ASUNCIÓN, 27 de octubre de 2025. – Paraguay se consolida firmemente como el destino de inversión más estratégico y rentable del Cono Sur, atrayendo un flujo sin precedentes tanto de capital industrial como humano.
Mientras informes recientes de la Dirección Nacional de Migraciones muestran un vibrante movimiento en las fronteras, con casi 2.7 millones de entradas registradas en los últimos meses, los expertos señalan que este alto tráfico es solo un indicador del dinamismo económico subyacente. El verdadero motor de esta tendencia es un ecosistema de inversión diseñado para la máxima competitividad.
El atractivo paraguayo se sostiene sobre dos pilares fundamentales: una plataforma de producción de clase mundial y un régimen fiscal inigualable para residentes.
El Motor Industrial: Régimen de Maquila al 1%
Para los inversores industriales, Paraguay ofrece el Régimen de Maquila, considerado el más agresivo de América Latina.

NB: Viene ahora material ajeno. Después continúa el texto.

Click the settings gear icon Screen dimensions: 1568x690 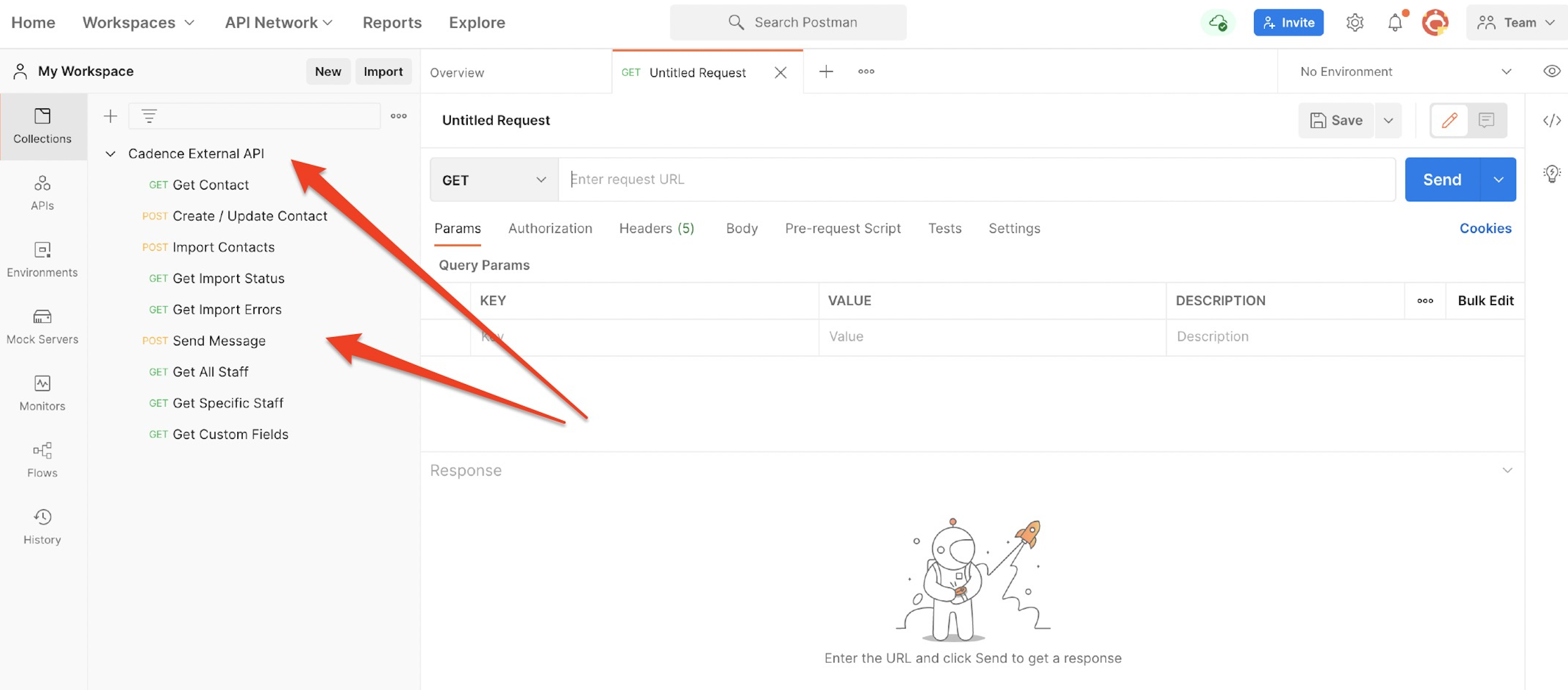(1354, 22)
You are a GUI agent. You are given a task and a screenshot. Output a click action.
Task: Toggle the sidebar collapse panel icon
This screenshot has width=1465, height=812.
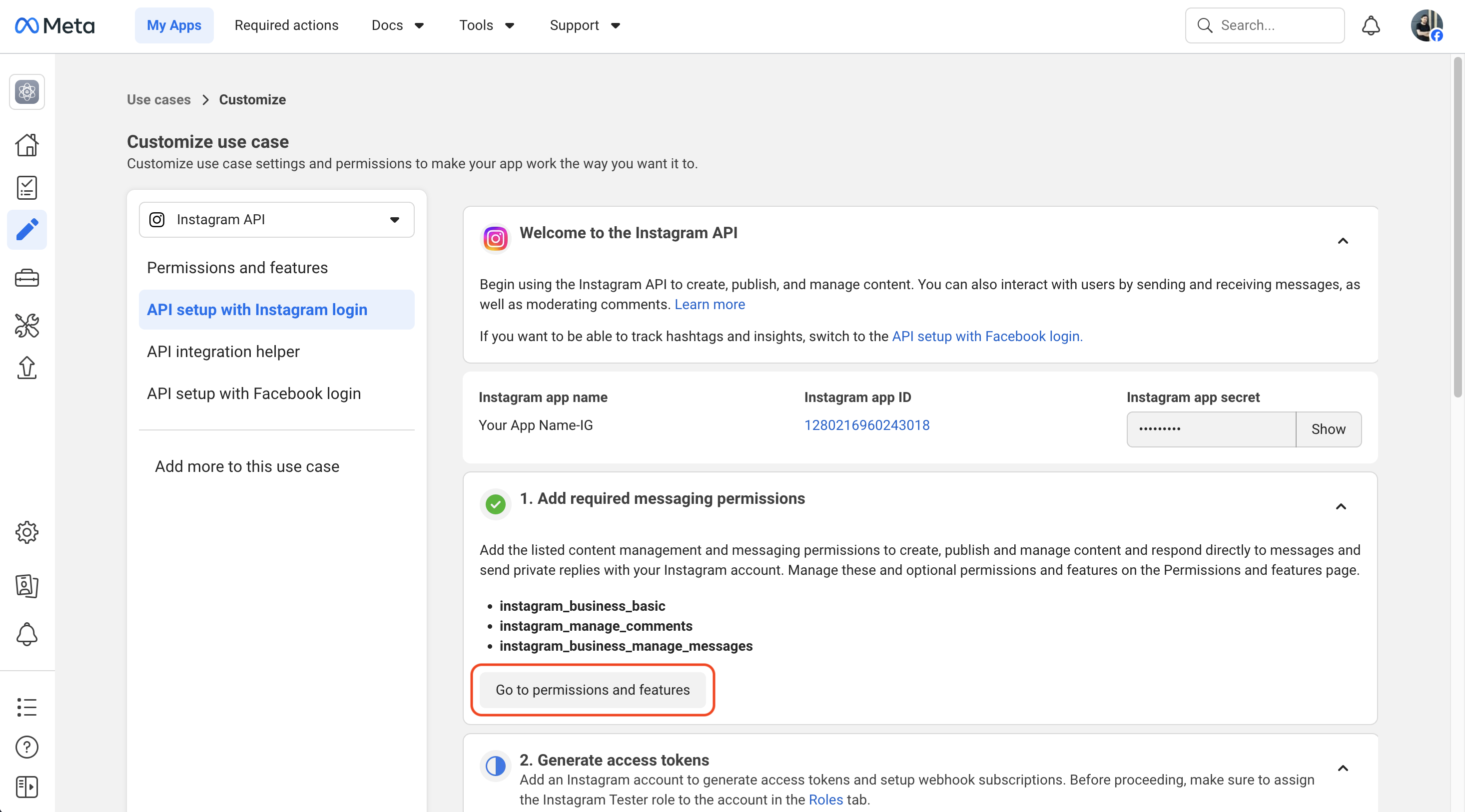coord(26,787)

Bajo este esquema, las empresas que se instalan en el país para producir bienes y servicios destinados a la exportación gozan de beneficios incomparables:
- Tributo Único del 1%: Las compañías pagan un impuesto único del 1% sobre el valor de su factura de exportación.
- Suspensión de Aranceles: Gozan de exoneración total de aranceles aduaneros e IVA para la importación de materias primas, insumos y maquinaria.

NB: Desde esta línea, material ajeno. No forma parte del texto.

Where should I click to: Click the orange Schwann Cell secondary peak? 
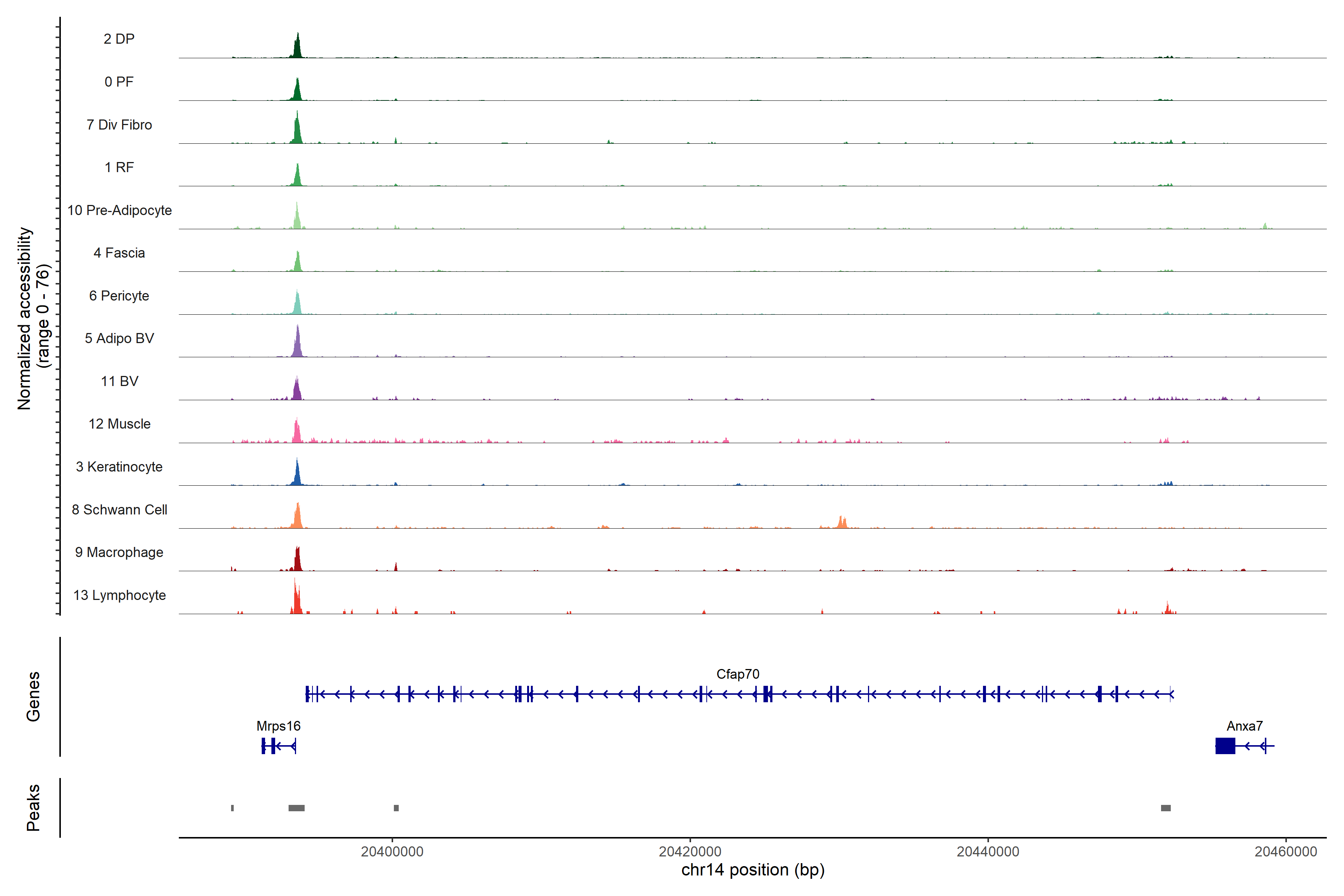(841, 523)
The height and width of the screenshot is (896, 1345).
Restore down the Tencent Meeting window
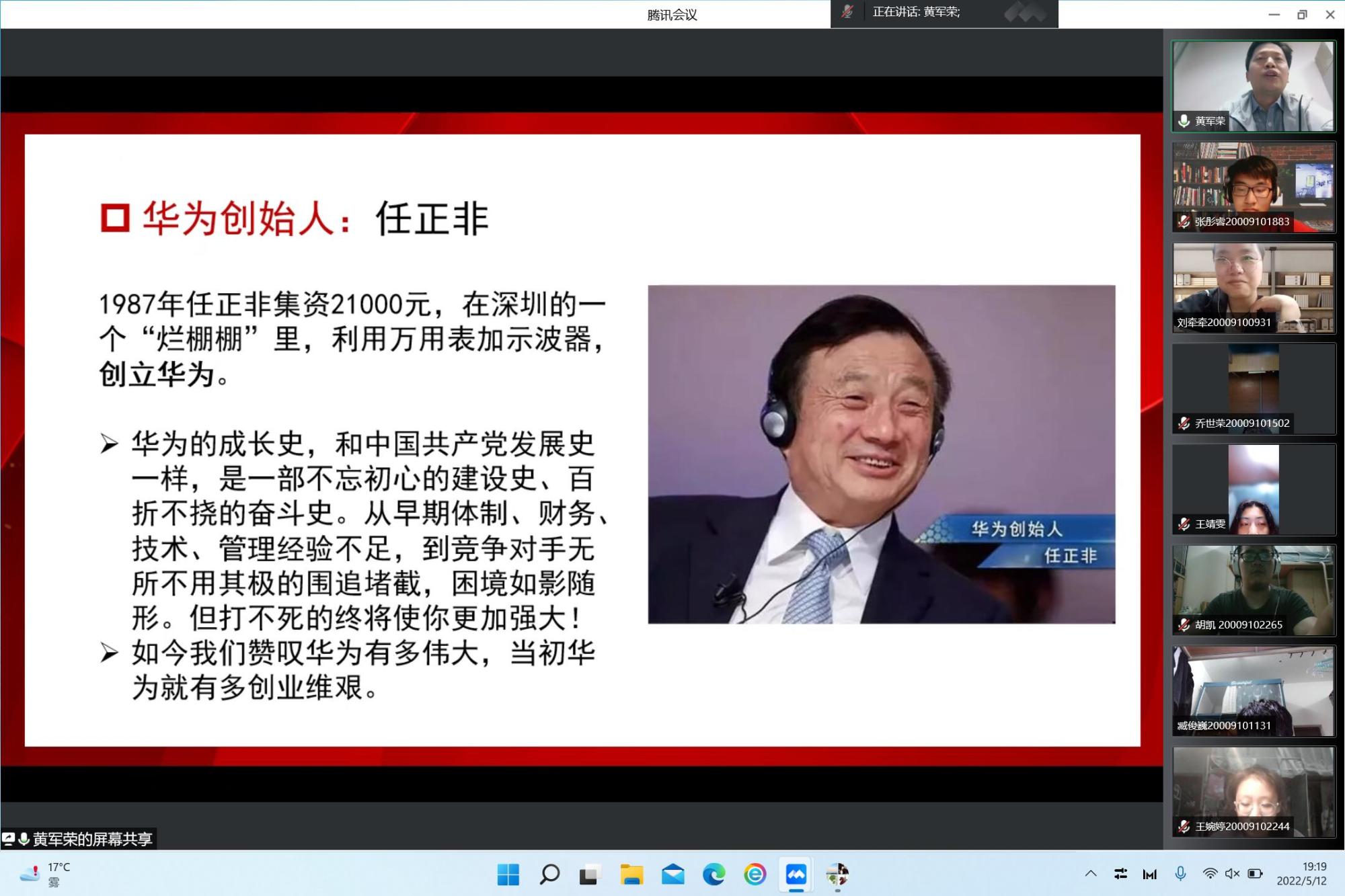(x=1302, y=15)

- Libre Remesa de Utilidades: Garantiza la libre repatriación de capital y ganancias.
Este régimen, sumado al costo de energía eléctrica más bajo de la región y una fuerza laboral joven, ha convertido a Paraguay en la plataforma de exportación predilecta para industrias que buscan competir eficientemente en el Mercosur y otros mercados globales.

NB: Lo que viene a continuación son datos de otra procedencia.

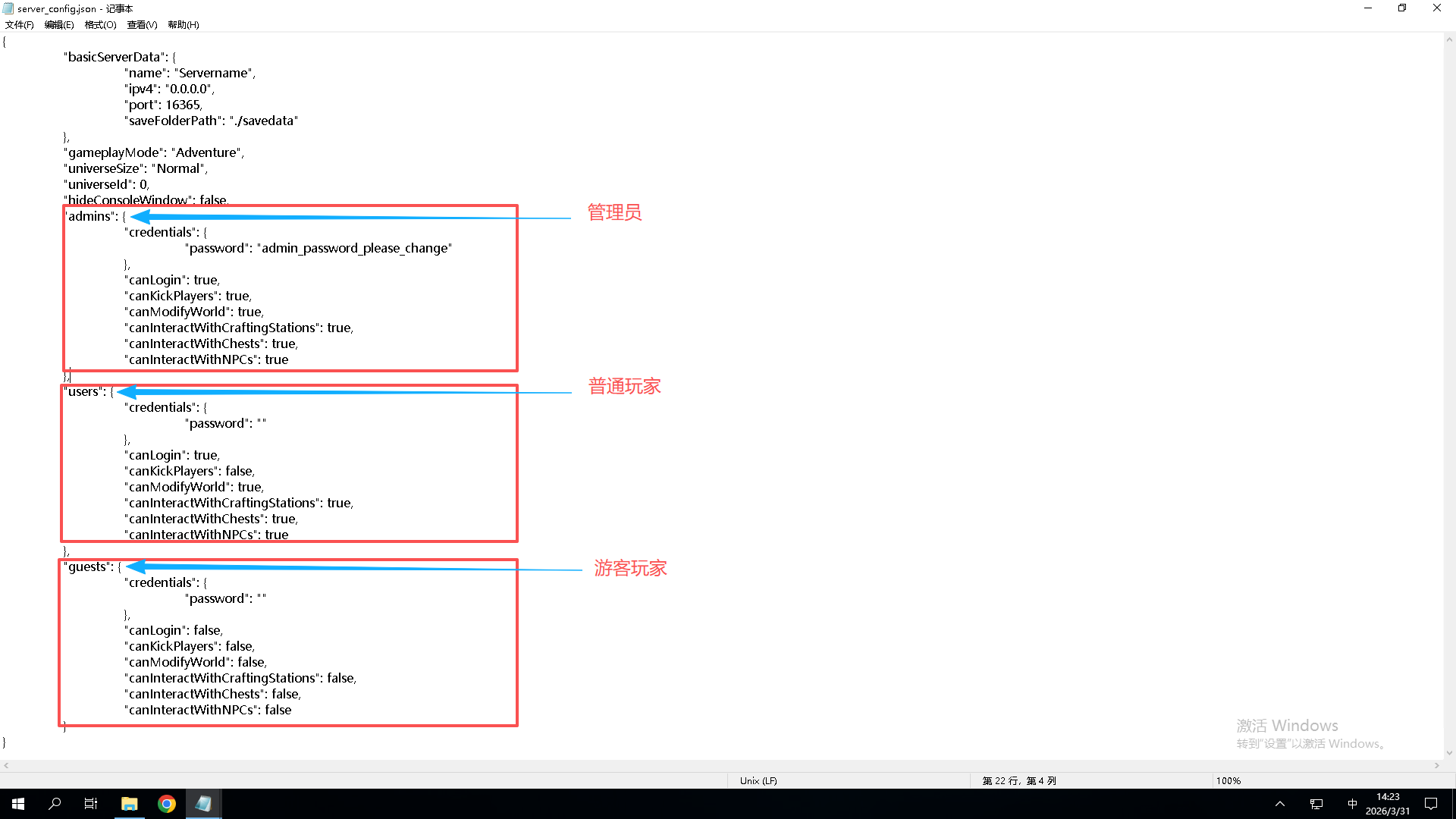Open the 格式(O) menu

point(100,25)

El Imán de Capital Personal: 0% Impuestos a Renta Extranjera
Paralelamente, el país se ha posicionado como un destino ideal para inversores individuales, nómadas digitales y jubilados, gracias a su sistema tributario territorial.
Este principio, sencillo pero poderoso, establece que Paraguay solo grava las rentas generadas dentro del territorio nacional.
Esto significa que un residente fiscal en Paraguay que obtiene ingresos de fuentes extranjeras —como dividendos de empresas en el exterior, inversiones en bolsas internacionales, trabajo remoto para clientes foráneos o pensiones— paga 0% de impuestos sobre la totalidad de esas ganancias.
Un Ecosistema Pro-Inversión
Este “doble ancla” de beneficios se complementa con un entorno macroeconómico estable, una moneda (el Guaraní) con más de 80 años de estabilidad y un sistema fiscal general simplificado, conocido como el “Triple 10” (10% de Impuesto a la Renta Empresarial, 10% de IVA y 10% de Impuesto a la Renta Personal para rentas locales).
Con incentivos claros como la Ley 60/90, que exonera de impuestos la importación de bienes de capital para nuevas inversiones, Paraguay deja de ser una promesa para ser una realidad palpable: el centro neurálgico para la producción rentable y la protección del capital en Sudamérica.